[Text and item location entries]
┌──

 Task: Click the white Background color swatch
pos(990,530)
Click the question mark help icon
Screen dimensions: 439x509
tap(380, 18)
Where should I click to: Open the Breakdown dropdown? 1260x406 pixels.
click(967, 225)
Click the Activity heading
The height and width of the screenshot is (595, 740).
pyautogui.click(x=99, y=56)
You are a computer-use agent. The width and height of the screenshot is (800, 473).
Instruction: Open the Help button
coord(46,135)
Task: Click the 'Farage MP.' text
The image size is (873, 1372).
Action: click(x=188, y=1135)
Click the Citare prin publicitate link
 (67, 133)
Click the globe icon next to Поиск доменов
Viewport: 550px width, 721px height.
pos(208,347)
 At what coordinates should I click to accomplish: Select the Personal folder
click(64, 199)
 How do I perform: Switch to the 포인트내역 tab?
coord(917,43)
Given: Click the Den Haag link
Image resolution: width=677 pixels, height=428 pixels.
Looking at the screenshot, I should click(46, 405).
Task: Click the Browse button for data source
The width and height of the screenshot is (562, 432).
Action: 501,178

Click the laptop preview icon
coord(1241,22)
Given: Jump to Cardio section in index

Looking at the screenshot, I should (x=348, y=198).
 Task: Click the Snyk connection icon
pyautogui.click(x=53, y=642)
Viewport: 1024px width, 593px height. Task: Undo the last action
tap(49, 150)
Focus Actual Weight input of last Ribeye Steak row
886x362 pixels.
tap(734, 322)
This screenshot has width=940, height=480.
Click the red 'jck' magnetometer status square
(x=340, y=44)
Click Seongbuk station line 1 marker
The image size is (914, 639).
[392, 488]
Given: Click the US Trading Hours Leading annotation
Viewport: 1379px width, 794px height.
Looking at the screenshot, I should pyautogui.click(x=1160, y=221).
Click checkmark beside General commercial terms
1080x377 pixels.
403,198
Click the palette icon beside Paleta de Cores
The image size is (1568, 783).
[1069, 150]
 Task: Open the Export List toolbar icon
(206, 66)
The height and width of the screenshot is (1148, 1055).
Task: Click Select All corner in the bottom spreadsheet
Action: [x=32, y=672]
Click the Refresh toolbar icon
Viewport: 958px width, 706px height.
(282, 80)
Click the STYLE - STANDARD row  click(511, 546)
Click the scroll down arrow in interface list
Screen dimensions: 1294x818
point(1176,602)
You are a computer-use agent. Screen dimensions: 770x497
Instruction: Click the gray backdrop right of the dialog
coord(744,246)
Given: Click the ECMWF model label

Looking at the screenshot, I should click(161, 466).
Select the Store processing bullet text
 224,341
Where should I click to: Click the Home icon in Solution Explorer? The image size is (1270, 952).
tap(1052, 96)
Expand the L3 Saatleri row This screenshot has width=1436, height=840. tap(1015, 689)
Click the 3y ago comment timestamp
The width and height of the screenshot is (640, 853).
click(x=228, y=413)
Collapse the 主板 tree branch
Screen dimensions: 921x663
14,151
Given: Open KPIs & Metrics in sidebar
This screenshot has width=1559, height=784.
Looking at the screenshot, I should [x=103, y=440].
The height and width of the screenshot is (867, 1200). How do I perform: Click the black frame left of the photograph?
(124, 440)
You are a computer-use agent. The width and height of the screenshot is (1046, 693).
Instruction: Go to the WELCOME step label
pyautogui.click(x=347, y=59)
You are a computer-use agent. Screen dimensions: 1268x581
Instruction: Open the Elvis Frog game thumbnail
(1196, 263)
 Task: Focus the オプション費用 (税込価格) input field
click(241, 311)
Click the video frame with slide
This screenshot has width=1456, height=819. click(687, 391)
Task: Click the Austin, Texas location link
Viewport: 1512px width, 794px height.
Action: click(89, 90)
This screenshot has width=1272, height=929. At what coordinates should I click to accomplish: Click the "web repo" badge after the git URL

└──

■ EXERCISE TASK: Copy out every line of the records above, from the one containing "Click the 3y ago comment timestamp" through the end of the records, reproducing them exactly.

■ EXPECTED OUTPUT:
Click the 3y ago comment timestamp
The width and height of the screenshot is (640, 853).
click(x=228, y=413)
Collapse the 主板 tree branch
Screen dimensions: 921x663
14,151
Given: Open KPIs & Metrics in sidebar
This screenshot has width=1559, height=784.
Looking at the screenshot, I should [x=103, y=440].
The height and width of the screenshot is (867, 1200). How do I perform: Click the black frame left of the photograph?
(124, 440)
You are a computer-use agent. The width and height of the screenshot is (1046, 693).
Instruction: Go to the WELCOME step label
pyautogui.click(x=347, y=59)
You are a computer-use agent. Screen dimensions: 1268x581
Instruction: Open the Elvis Frog game thumbnail
(1196, 263)
 Task: Focus the オプション費用 (税込価格) input field
click(241, 311)
Click the video frame with slide
This screenshot has width=1456, height=819. click(687, 391)
Task: Click the Austin, Texas location link
Viewport: 1512px width, 794px height.
Action: click(89, 90)
This screenshot has width=1272, height=929. At what coordinates should I click to accomplish: Click the "web repo" badge after the git URL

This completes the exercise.